EXTRACTED MATERIAL below:
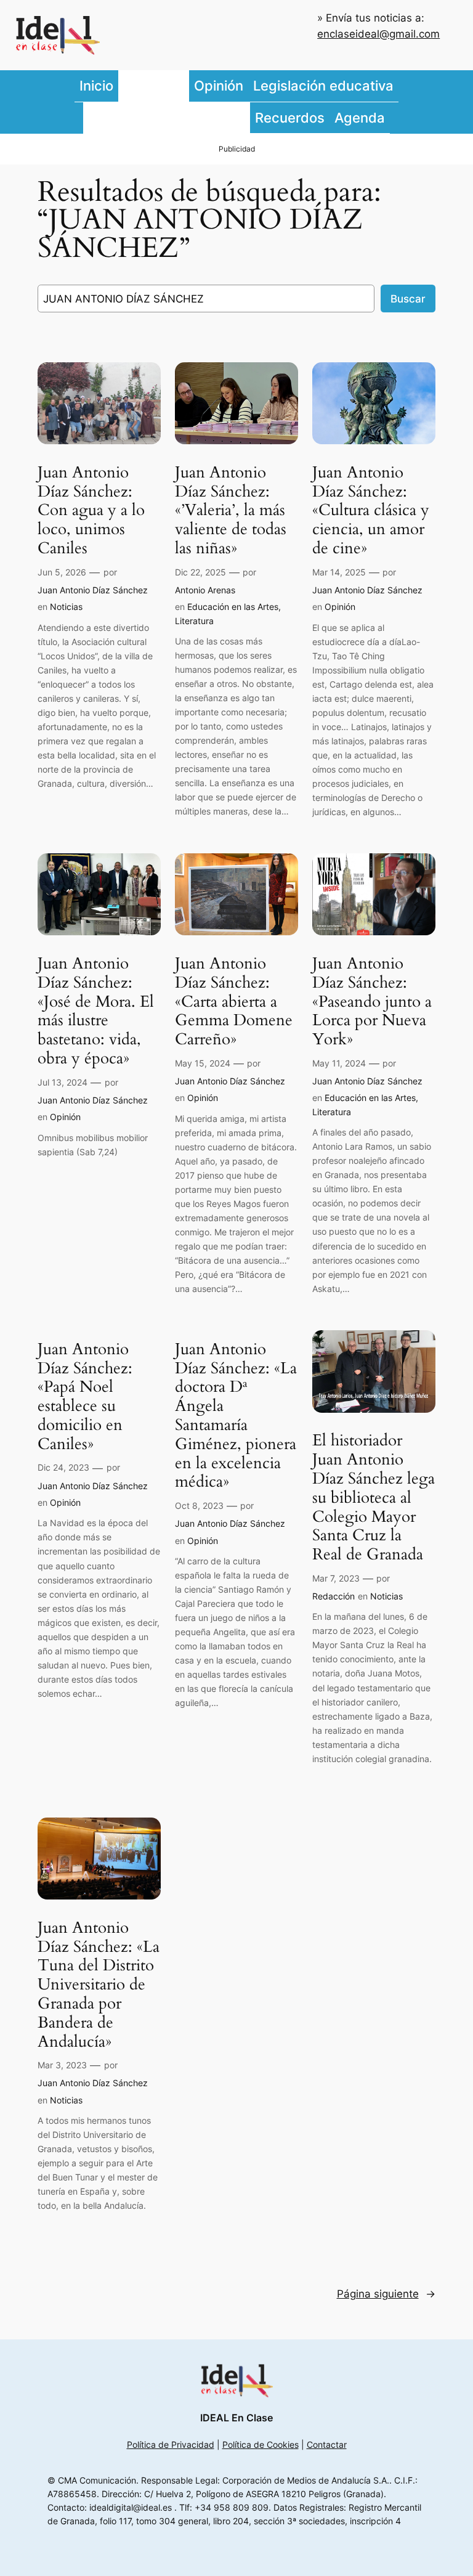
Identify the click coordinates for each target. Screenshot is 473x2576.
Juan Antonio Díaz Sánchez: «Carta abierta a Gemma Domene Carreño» (234, 1001)
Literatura (194, 621)
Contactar (327, 2444)
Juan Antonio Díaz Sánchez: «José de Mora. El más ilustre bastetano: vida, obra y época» (96, 1011)
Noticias (66, 606)
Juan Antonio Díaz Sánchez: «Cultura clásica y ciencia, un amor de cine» (370, 510)
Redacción (333, 1596)
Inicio (96, 85)
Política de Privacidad (170, 2444)
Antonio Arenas (205, 590)
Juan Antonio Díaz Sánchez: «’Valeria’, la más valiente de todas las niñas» (230, 510)
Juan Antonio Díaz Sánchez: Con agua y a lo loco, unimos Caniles (91, 510)
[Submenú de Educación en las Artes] (247, 118)
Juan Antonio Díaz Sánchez (93, 590)
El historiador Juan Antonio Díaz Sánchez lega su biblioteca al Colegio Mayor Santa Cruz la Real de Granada (373, 1497)
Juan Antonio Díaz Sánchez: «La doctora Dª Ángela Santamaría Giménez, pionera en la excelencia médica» (236, 1416)
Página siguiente (386, 2294)
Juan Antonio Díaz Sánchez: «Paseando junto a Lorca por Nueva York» (372, 1001)
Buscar (408, 299)
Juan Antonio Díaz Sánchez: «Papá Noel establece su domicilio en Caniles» (85, 1397)
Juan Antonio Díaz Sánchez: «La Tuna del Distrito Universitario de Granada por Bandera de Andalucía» (99, 1985)
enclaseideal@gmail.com (378, 34)
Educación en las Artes (232, 606)
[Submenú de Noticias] (186, 86)
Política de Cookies (260, 2444)
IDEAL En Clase (236, 2417)
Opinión (340, 606)
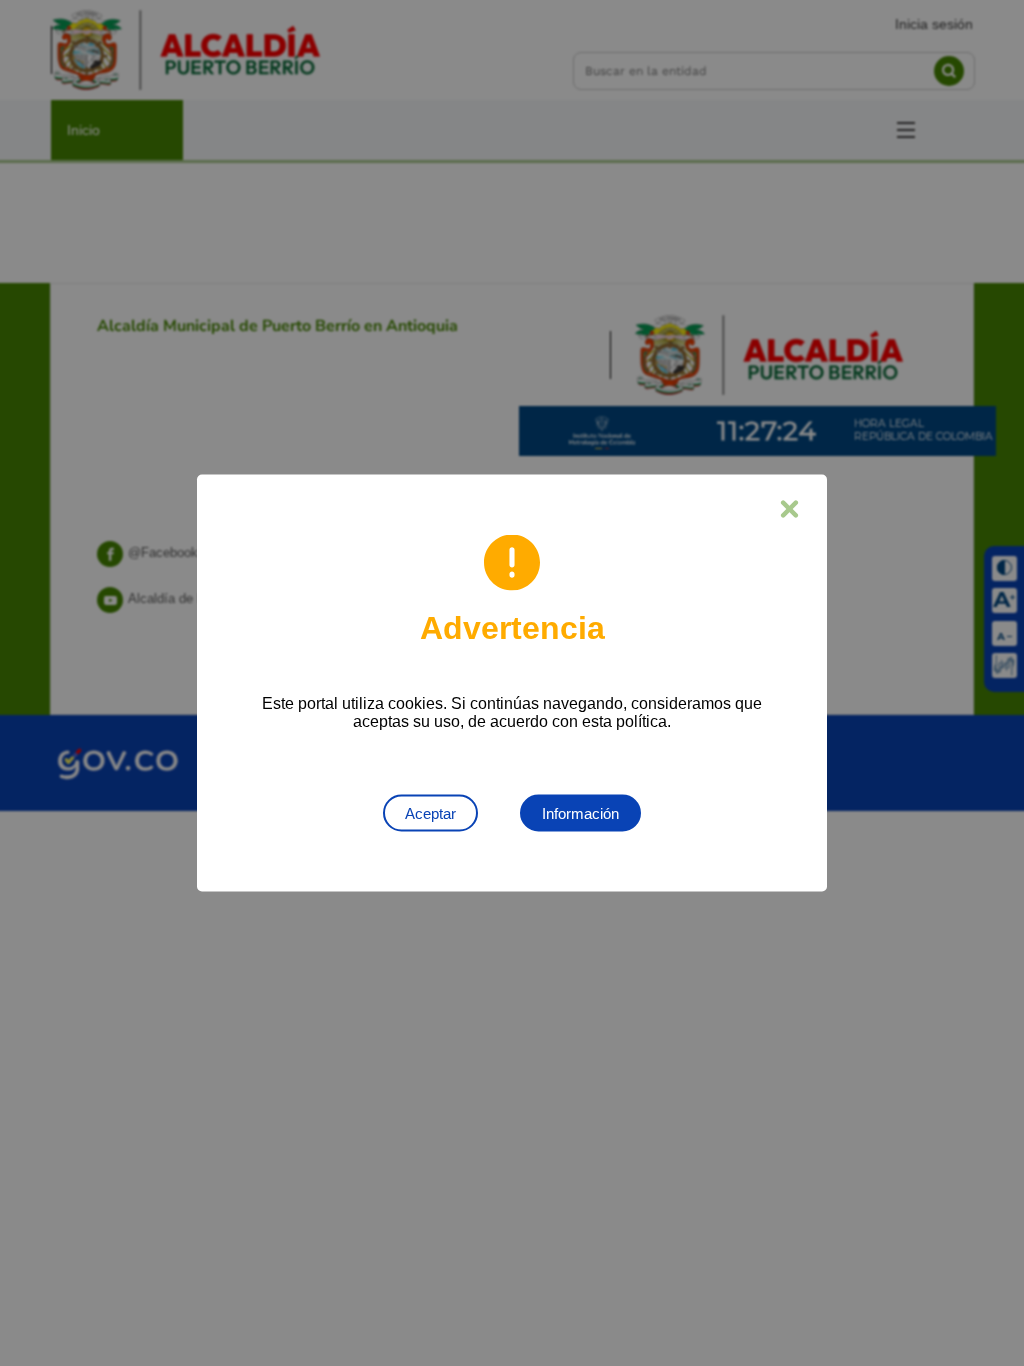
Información (580, 813)
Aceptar (430, 813)
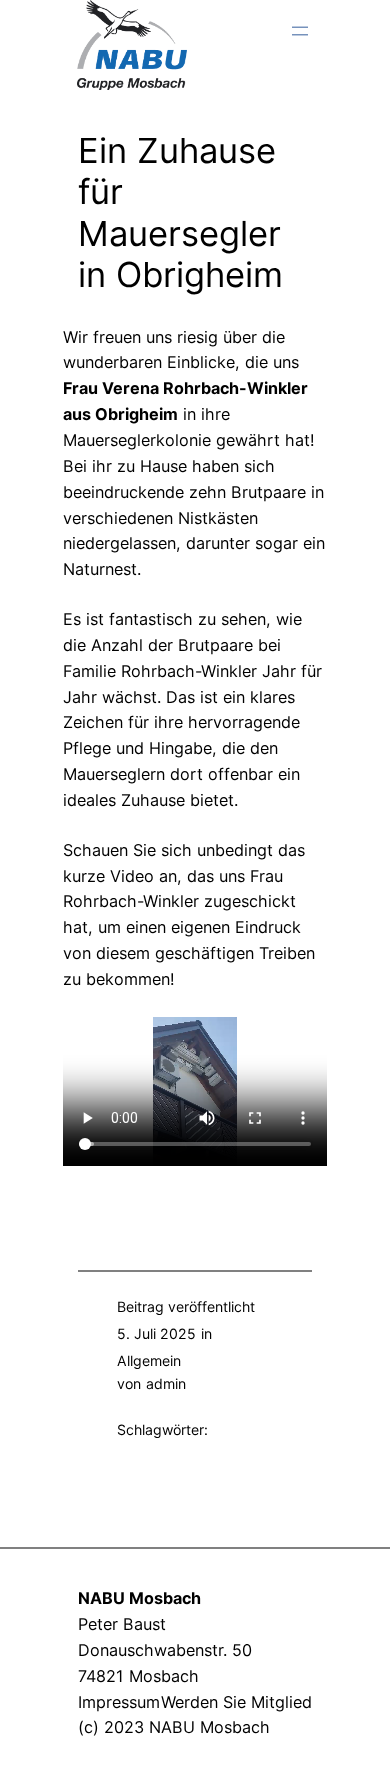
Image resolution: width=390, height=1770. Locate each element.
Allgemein (149, 1360)
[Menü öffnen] (300, 31)
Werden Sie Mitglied (236, 1702)
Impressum (119, 1702)
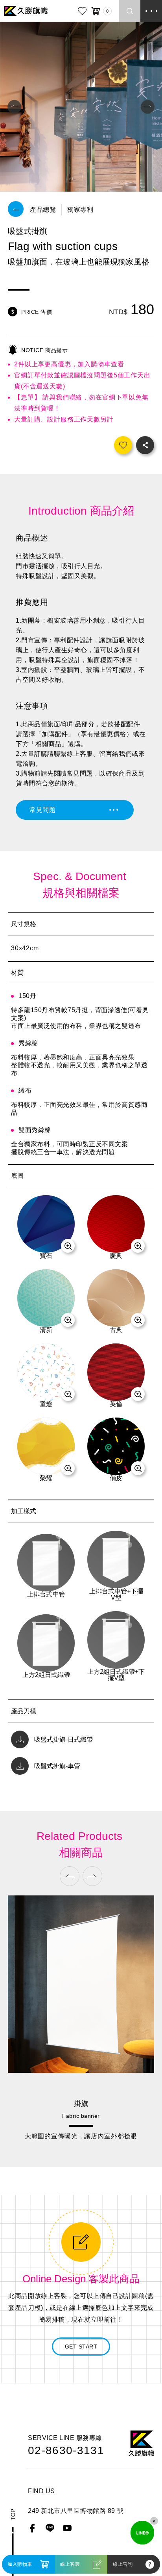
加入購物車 (19, 2564)
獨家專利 (80, 209)
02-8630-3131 (66, 2450)
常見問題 (42, 809)
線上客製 (70, 2564)
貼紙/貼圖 (81, 2104)
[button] (14, 107)
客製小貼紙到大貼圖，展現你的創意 (81, 2136)
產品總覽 (43, 209)
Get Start (81, 2346)
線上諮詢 (123, 2564)
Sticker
End of EXTRACTED MATERIAL.
WHAT YOU WILL DO:
Everything above should be given again exactly, apart from the pictures.

EXERCISE RESPONSE:
Identify the click coordinates for each target. Screenshot is 473x2576.
Juan Antonio Díaz Sánchez: «Carta abierta a Gemma Domene Carreño» (234, 1001)
Literatura (194, 621)
Contactar (327, 2444)
Juan Antonio Díaz Sánchez: «José de Mora. El más ilustre bastetano: vida, obra y época» (96, 1011)
Noticias (66, 606)
Juan Antonio Díaz Sánchez: «Cultura clásica y ciencia, un amor de cine» (370, 510)
Redacción (333, 1596)
Inicio (96, 85)
Política de Privacidad (170, 2444)
Antonio Arenas (205, 590)
Juan Antonio Díaz Sánchez: «’Valeria’, la más valiente de todas las niñas» (230, 510)
Juan Antonio Díaz Sánchez: Con agua y a lo loco, unimos Caniles (91, 510)
[Submenú de Educación en las Artes] (247, 118)
Juan Antonio Díaz Sánchez (93, 590)
El historiador Juan Antonio Díaz Sánchez lega su biblioteca al Colegio Mayor Santa Cruz la Real de Granada (373, 1497)
Juan Antonio Díaz Sánchez: «La doctora Dª Ángela Santamaría Giménez, pionera en la excelencia médica» (236, 1416)
Página siguiente (386, 2294)
Juan Antonio Díaz Sánchez: «Paseando junto a Lorca por Nueva York» (372, 1001)
Buscar (408, 299)
Juan Antonio Díaz Sánchez: «Papá Noel establece su domicilio en Caniles» (85, 1397)
Juan Antonio Díaz Sánchez: «La Tuna del Distrito Universitario de Granada por Bandera de Andalucía» (99, 1985)
enclaseideal@gmail.com (378, 34)
Educación en las Artes (232, 606)
[Submenú de Noticias] (186, 86)
Política de Cookies (260, 2444)
IDEAL En Clase (236, 2417)
Opinión (340, 606)
Información (580, 813)
Aceptar (430, 813)
Image resolution: width=390, height=1770. Locate each element.
Allgemein (149, 1360)
[Menü öffnen] (300, 31)
Werden Sie Mitglied (236, 1702)
Impressum (119, 1702)
加入購物車 (19, 2564)
獨家專利 (80, 209)
02-8630-3131 (66, 2450)
常見問題 (42, 809)
線上客製 (70, 2564)
貼紙/貼圖 (81, 2104)
[button] (14, 107)
客製小貼紙到大貼圖，展現你的創意 (81, 2136)
產品總覽 (43, 209)
Get Start (81, 2346)
線上諮詢 (123, 2564)
Sticker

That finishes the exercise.